Polo has said she worked behind the scenes on other pieces of legislation that did pass, even if she wasn’t the primary sponsor. That’s not good enough, argued Fabricio.
“My opponent has chosen to put her personal politics first at the expense of our community,” Fabricio argued. “When elected, I will always make our grandparents, kids, teachers, and those who need us the most the top priority.”
Polo has countered critiques that her “personal politics” are too unorthodox by framing that as a strength. Instead, she argues, she’s willing to put the politics of the district above any party-line concerns. That’s not something she thinks Fabricio will be able to do should he take the seat for Republicans.
“I will always use my voice to speak up on behalf of my neighbors and to call out the lack of leadership in the Florida GOP,” Polo argued.
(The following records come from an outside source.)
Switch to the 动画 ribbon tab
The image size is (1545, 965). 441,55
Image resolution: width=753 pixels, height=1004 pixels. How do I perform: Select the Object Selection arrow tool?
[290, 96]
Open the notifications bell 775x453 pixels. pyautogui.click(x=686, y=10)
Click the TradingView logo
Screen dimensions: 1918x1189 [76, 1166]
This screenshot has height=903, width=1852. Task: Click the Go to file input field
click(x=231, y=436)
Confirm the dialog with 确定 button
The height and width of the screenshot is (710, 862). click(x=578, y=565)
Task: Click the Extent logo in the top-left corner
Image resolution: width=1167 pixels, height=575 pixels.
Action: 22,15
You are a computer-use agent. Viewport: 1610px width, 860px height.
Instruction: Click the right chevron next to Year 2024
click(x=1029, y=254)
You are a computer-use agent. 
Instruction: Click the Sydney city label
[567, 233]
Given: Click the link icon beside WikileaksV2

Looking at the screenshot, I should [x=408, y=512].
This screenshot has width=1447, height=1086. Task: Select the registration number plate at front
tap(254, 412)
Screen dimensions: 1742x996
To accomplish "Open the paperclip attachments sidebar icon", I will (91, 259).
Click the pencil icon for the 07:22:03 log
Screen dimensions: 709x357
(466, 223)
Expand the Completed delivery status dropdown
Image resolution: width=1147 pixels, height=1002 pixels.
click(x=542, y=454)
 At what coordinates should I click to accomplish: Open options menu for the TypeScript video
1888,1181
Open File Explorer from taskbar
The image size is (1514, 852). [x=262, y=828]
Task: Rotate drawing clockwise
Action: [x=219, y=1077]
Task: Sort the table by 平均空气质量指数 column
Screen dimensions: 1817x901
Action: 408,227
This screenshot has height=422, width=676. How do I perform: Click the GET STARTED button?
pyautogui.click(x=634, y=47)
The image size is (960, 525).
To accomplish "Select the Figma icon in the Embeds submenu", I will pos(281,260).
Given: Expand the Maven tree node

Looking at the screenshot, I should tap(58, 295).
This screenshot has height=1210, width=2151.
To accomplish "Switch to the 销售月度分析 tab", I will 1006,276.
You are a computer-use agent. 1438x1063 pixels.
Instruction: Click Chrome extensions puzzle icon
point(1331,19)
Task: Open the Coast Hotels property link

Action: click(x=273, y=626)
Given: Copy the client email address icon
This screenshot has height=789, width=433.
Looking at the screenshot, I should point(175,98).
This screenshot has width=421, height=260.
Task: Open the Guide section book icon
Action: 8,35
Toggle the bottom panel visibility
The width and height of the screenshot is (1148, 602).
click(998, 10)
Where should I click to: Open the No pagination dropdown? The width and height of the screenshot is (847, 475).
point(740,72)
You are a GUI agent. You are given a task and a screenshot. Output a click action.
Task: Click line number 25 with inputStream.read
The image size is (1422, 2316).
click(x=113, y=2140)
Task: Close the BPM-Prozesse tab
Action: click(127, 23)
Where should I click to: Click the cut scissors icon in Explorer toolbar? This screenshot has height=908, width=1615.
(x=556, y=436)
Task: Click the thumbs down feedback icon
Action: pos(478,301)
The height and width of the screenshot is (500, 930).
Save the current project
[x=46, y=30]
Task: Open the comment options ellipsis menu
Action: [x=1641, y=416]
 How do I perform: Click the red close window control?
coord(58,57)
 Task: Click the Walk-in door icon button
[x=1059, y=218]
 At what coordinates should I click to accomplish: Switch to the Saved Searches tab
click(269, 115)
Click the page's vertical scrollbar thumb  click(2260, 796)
“I am not beholden to their tired playbook, special interests nor to a recycled band of politicians.”
The district covers parts of Miami Lakes and Doral in Miami-Dade County and also extends into Miramar in Broward County. HD 93 is about 80% Hispanic. Cubans account for around 47% of the district’s population. That demographic tends to lean more Republican.
Democrats do have about a 1,400-person advantage in voter registration among the more than 104,000 voters registered in the district. Non-party affiliated voters top both parties, however, making up 34% of the electorate. Democrats make up 33% while Republican account for 32%.